§ **THE TASK**
All lines before the one containing "[Incentives & events in Brussels:] (59, 1990)", plus that line itself, are to be printed exactly as they appear below.

§ **DATA RECORDS**
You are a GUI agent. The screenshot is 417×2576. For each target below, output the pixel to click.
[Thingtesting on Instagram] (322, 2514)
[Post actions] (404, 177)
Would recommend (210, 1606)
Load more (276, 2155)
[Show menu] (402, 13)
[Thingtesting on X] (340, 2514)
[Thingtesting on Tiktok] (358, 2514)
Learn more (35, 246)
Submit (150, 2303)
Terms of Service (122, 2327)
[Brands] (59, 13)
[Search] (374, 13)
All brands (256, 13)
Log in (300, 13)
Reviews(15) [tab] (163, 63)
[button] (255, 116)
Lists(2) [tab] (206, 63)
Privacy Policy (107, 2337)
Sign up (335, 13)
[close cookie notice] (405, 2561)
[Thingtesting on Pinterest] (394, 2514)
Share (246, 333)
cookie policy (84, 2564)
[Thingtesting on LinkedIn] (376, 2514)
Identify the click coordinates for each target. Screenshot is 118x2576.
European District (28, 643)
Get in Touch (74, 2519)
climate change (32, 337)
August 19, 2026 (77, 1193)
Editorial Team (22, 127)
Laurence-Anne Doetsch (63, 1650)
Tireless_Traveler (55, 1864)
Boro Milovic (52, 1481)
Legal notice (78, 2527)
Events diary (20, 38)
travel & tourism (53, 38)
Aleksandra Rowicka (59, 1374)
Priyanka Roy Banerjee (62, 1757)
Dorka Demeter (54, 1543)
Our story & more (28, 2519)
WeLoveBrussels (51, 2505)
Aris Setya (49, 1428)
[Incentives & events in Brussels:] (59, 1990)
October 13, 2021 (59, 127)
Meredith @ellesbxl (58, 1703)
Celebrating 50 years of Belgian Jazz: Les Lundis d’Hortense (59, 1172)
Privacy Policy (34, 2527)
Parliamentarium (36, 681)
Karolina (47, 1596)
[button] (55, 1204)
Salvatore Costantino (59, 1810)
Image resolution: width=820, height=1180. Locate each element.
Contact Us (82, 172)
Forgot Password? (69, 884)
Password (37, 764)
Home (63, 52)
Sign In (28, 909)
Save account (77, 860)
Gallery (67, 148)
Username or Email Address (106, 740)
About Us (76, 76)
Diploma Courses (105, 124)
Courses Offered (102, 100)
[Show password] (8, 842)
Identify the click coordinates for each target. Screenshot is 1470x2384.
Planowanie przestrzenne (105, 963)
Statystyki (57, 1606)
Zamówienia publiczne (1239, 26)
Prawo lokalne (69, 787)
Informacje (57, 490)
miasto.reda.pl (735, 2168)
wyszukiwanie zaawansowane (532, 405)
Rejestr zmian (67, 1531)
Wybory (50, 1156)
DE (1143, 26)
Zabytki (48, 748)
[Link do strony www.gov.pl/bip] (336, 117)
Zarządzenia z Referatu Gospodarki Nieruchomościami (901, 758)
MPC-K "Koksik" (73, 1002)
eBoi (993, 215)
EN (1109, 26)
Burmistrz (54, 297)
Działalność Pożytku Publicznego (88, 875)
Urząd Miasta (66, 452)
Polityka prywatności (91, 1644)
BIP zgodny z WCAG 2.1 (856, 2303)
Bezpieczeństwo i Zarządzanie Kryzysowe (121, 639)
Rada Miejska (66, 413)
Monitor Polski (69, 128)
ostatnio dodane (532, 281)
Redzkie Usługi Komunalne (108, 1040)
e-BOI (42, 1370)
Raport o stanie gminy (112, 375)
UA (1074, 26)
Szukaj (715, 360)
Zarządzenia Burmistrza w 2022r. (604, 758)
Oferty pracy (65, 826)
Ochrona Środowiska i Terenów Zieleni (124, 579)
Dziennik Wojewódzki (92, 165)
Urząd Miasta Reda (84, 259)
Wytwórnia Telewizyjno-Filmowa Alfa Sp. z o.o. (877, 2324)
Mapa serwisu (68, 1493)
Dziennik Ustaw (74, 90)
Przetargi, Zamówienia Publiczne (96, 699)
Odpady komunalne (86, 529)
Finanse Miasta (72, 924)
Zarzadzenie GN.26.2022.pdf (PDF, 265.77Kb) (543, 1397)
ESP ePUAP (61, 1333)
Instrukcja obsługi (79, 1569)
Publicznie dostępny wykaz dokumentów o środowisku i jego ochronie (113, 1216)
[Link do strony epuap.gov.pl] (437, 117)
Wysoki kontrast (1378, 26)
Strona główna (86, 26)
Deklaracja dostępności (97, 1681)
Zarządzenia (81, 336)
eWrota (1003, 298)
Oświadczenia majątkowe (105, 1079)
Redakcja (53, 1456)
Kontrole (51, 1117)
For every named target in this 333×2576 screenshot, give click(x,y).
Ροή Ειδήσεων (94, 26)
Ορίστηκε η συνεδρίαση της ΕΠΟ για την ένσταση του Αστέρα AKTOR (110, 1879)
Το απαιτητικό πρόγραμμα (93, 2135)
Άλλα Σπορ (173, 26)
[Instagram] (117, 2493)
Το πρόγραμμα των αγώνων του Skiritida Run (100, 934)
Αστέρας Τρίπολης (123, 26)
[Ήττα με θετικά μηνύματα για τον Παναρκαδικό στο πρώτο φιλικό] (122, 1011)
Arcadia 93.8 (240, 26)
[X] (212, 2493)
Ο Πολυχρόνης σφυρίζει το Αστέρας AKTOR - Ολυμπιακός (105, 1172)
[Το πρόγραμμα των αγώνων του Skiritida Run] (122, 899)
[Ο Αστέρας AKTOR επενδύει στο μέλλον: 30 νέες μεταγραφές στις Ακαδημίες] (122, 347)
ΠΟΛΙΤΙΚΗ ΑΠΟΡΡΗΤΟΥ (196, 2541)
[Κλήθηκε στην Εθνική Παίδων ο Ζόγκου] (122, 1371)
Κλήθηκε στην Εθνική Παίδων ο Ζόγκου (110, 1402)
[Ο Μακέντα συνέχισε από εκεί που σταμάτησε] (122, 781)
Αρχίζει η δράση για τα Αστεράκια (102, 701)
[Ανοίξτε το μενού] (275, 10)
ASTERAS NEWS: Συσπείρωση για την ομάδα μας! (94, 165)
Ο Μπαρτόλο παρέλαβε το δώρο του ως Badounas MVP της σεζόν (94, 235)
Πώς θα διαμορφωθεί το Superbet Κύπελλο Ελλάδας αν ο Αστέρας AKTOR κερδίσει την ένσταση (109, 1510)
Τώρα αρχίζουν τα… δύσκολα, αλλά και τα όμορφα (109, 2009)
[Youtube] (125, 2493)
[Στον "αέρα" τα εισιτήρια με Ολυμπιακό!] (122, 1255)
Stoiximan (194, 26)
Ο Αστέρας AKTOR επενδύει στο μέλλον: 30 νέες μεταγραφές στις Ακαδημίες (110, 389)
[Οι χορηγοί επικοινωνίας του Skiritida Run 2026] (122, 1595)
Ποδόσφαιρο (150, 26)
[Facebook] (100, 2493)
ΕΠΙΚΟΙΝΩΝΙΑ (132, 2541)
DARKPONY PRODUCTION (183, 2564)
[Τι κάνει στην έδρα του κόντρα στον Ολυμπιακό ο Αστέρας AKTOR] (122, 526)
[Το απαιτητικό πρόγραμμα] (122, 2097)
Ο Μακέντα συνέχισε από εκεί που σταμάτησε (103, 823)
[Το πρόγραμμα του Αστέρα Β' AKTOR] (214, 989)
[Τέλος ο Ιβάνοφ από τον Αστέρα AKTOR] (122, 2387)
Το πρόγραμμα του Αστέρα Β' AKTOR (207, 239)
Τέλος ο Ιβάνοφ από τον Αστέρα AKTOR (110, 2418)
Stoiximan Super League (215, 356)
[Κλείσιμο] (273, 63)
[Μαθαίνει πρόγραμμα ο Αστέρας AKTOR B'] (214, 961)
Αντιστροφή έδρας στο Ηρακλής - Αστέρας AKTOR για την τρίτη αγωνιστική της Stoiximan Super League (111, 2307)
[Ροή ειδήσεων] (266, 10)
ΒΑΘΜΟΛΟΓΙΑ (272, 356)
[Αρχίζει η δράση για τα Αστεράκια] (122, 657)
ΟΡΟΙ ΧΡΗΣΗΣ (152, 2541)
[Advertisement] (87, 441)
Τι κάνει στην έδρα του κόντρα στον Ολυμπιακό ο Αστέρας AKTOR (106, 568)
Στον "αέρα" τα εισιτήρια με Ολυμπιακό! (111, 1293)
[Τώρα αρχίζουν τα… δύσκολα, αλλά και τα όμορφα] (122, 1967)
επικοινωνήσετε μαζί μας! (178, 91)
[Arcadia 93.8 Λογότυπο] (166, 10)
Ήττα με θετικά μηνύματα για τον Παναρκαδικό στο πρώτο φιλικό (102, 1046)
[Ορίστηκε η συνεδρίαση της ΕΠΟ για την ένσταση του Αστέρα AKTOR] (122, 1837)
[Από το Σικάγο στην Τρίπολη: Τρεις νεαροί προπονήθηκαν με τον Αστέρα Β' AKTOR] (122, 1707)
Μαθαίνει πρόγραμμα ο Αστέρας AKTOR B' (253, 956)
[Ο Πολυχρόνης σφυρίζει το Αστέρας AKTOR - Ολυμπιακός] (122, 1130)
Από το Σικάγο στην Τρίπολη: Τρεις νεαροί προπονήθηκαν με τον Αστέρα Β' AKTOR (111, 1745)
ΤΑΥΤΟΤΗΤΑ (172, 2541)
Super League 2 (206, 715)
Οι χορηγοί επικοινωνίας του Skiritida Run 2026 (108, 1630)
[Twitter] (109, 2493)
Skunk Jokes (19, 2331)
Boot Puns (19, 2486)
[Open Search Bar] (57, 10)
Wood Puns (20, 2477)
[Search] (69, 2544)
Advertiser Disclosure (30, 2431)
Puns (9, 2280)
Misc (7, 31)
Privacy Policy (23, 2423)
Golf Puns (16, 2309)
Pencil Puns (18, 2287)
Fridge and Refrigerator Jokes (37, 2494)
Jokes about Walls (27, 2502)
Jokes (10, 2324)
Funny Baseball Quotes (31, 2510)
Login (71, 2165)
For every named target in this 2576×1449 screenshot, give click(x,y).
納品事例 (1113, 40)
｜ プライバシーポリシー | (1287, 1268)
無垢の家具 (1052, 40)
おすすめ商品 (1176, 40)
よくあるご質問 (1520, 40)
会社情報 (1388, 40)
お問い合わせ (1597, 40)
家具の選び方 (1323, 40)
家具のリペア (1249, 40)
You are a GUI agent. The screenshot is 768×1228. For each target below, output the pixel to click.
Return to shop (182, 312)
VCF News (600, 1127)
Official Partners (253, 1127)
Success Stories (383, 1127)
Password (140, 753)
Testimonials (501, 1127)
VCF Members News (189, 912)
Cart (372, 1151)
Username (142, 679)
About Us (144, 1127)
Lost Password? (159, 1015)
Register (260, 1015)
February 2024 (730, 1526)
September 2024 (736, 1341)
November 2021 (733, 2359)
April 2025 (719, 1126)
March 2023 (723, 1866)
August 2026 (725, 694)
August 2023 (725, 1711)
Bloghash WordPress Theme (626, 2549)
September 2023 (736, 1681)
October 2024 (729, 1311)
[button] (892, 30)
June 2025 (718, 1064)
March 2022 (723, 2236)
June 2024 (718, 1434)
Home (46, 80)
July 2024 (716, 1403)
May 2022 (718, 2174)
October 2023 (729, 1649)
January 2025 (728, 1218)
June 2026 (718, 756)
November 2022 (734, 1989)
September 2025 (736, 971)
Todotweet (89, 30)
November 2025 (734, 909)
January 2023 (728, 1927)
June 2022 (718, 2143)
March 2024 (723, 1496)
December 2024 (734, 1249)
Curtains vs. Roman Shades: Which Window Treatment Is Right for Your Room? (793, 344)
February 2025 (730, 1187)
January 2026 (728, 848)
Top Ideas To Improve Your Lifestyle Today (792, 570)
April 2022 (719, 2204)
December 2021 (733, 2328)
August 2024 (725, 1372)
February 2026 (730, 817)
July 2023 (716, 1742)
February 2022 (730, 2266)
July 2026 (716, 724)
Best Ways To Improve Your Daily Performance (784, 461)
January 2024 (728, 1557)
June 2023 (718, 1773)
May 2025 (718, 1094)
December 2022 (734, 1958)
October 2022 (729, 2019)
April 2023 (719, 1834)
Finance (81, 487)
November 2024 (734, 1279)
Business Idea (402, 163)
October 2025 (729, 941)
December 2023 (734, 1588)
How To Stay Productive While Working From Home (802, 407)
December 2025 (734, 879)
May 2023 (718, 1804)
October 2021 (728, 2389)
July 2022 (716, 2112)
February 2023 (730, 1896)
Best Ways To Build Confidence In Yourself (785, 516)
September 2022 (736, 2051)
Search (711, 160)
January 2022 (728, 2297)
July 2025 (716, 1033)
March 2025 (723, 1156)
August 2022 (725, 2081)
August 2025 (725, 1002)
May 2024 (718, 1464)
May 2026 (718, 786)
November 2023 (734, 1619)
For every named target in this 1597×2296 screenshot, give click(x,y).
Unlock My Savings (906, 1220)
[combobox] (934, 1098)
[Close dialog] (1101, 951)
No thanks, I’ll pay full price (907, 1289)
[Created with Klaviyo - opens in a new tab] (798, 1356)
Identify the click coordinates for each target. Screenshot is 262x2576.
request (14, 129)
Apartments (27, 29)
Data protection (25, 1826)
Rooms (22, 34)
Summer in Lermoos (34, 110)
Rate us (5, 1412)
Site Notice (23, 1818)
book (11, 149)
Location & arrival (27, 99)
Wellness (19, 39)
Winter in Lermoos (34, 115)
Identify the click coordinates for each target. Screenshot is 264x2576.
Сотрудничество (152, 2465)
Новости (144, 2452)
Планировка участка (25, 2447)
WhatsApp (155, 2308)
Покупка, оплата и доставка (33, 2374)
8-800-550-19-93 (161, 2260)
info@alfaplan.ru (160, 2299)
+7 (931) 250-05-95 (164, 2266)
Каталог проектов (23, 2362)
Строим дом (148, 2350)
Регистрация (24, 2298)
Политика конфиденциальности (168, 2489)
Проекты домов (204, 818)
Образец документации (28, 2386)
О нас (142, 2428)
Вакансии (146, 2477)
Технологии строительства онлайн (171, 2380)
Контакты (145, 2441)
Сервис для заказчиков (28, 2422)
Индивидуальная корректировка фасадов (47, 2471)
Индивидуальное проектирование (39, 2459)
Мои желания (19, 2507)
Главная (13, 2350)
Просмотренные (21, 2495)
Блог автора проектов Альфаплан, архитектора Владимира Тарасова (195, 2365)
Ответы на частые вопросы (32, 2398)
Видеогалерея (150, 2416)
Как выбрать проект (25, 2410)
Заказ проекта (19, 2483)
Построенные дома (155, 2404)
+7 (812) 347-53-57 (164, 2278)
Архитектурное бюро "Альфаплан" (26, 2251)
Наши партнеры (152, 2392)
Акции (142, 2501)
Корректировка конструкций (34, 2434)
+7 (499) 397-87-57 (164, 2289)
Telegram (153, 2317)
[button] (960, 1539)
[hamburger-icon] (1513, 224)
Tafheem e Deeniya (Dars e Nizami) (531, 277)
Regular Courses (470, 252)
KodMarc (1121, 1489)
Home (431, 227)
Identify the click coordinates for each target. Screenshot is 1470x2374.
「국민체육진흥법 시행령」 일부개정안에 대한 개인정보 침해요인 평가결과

§ **EXERCISE SOLUTION**
You are a GUI agent. The screenshot is 417×2576. For each target below, output the pixel to click.
[Thingtesting on Instagram] (322, 2514)
[Post actions] (404, 177)
Would recommend (210, 1606)
Load more (276, 2155)
[Show menu] (402, 13)
[Thingtesting on X] (340, 2514)
[Thingtesting on Tiktok] (358, 2514)
Learn more (35, 246)
Submit (150, 2303)
Terms of Service (122, 2327)
[Brands] (59, 13)
[Search] (374, 13)
All brands (256, 13)
Log in (300, 13)
Reviews(15) [tab] (163, 63)
[button] (255, 116)
Lists(2) [tab] (206, 63)
Privacy Policy (107, 2337)
Sign up (335, 13)
[close cookie notice] (405, 2561)
[Thingtesting on Pinterest] (394, 2514)
Share (246, 333)
cookie policy (84, 2564)
[Thingtesting on LinkedIn] (376, 2514)
Identify the click coordinates for each target. Screenshot is 118x2576.
European District (28, 643)
Get in Touch (74, 2519)
climate change (32, 337)
August 19, 2026 (77, 1193)
Editorial Team (22, 127)
Laurence-Anne Doetsch (63, 1650)
Tireless_Traveler (55, 1864)
Boro Milovic (52, 1481)
Legal notice (78, 2527)
Events diary (20, 38)
travel & tourism (53, 38)
Aleksandra Rowicka (59, 1374)
Priyanka Roy Banerjee (62, 1757)
Dorka Demeter (54, 1543)
Our story & more (28, 2519)
WeLoveBrussels (51, 2505)
Aris Setya (49, 1428)
[Incentives & events in Brussels:] (59, 1990)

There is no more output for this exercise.